Der Abend war als " Angel Witch supported by Sardonis" angekündigt, aber beim Eintreffen wurde ich gewahr, dass wir noch eine dritte Band zu hören und sehen bekommen würden. Neben dem belgischen Instrumentalduo Sardonis sollten noch die ebenfalls hier beheimateten After All auftreten und die einschlägige Meinung der Lokalexperten deutete auf eine gute Show hin. Beide Truppen hatte ich bis dato noch nicht live sehen können und war durchaus gespannt - wenn auch die Vorfreude auf den Top-Act am größten war. So wie mir ging es auch den anderen Gästen an diesem Abend, die sich vor der Halle oder im Barbereich zum Quatschen, Trinken und Rauchen eingefunden hatten. In der Hitze der Diskussionen über wahren Metal, Old School und bevorstehende Gigs ging dann auch der Auftritt der beiden Instrumentalisten von Sardonis ein wenig unter. Ihre Doom-Walze legte sich über die Halle und machte jede Unterhaltung vor der Bühne zunichte, so dass wir die Show aus einiger Entfernung als Hintergrundunterhaltung laufen ließen.
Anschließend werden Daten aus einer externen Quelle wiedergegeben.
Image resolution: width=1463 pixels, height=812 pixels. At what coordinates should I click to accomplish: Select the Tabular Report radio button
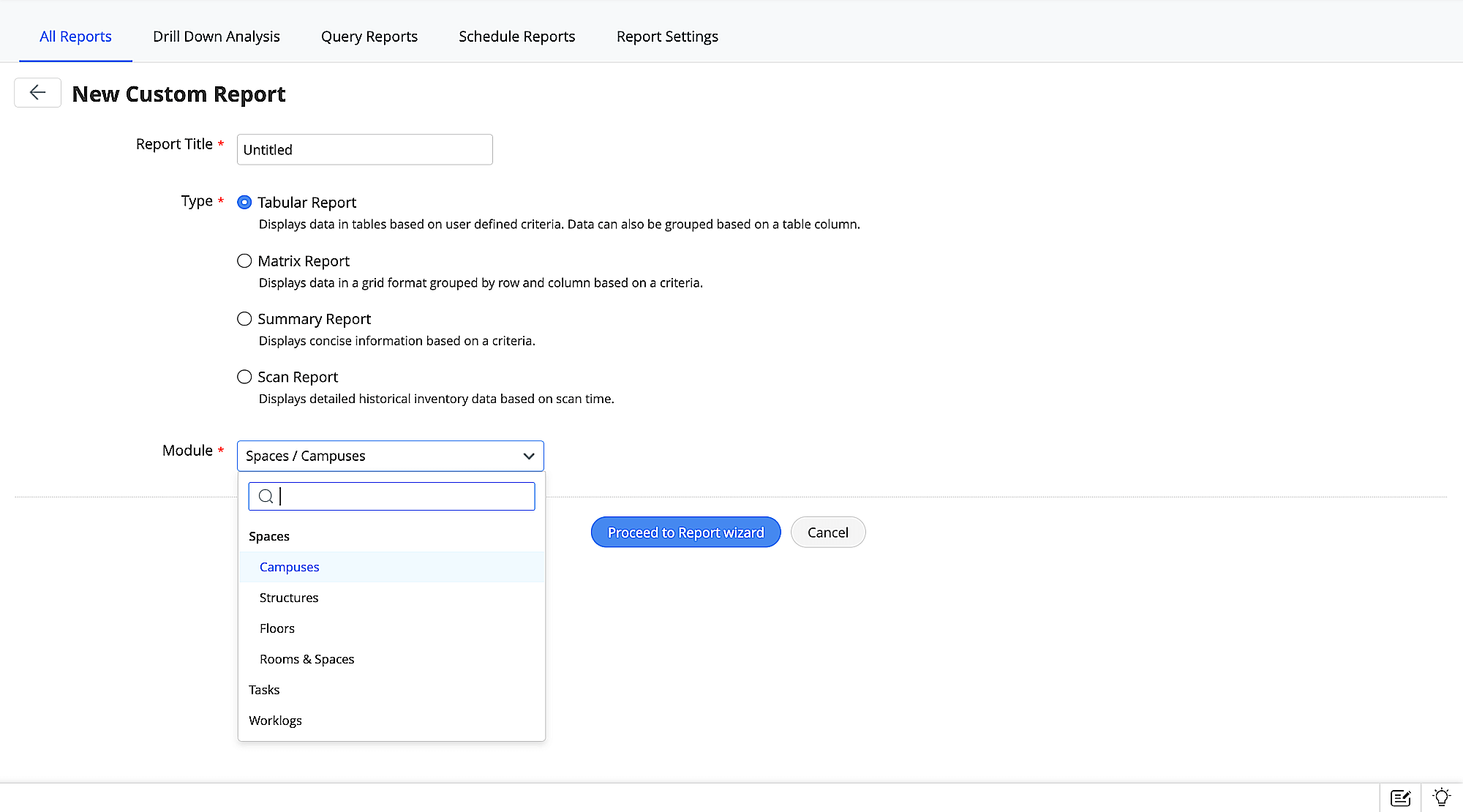coord(244,203)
Beim nächsten Mal werde ich mich hoffentlich mehr drauf einlassen können, denn das war gar nicht so schlecht, was die beiden Herren auf der Klampfe und am Schlagzeug da so rüberbrachten.
Mit After All stiegen dann ein paar Jungs mehr auf die Bühne und hauten uns ihren Thrash Metal perfekt inszeniert um die Ohren. Sänger Sammy Peleman war für mich dabei die größte Überraschung, denn seine stimmliche Bandbreite war schon erstaunlich und besonders in den oberen Tonlagen absolut überzeugend. Sie eröffneten ihren Auftritt mit "Forgotten", das ebenfalls Opener des 2005 erschienenen Albums The Vermin Breed ist. Man hatte ihnen Platz für sieben Songs eingeräumt und sie nutzten jede Sekunde des Sets für eine wirklich gute Show. Die Kollegen um mich herum waren allesamt alte Hasen in puncto After All und nickten zustimmend ob der Qualität des Dargebotenen. Auf jeden Fall hatten Band und Publikum mächtig Spaß an der Performance. After All können in ihrer Geschichte auf eine beeindruckende Vielzahl von Live-Auftritten zurückblicken und haben sich mit etlichen Größen der Rockmusik schon die Bühne teilen dürfen. Von dieser Erfahrung durften wir nun profitieren, denn sie lieferten ein rundes Set mit durchaus melodiösen Songs ab. Es war, wie man es ja leider öfter mal findet, nicht nur eine Aneinanderreihung wilder Shredder-Künste, sondern eine in sich runde Sache, die ihren wohlverdienten, wilden Applaus bekommen hat.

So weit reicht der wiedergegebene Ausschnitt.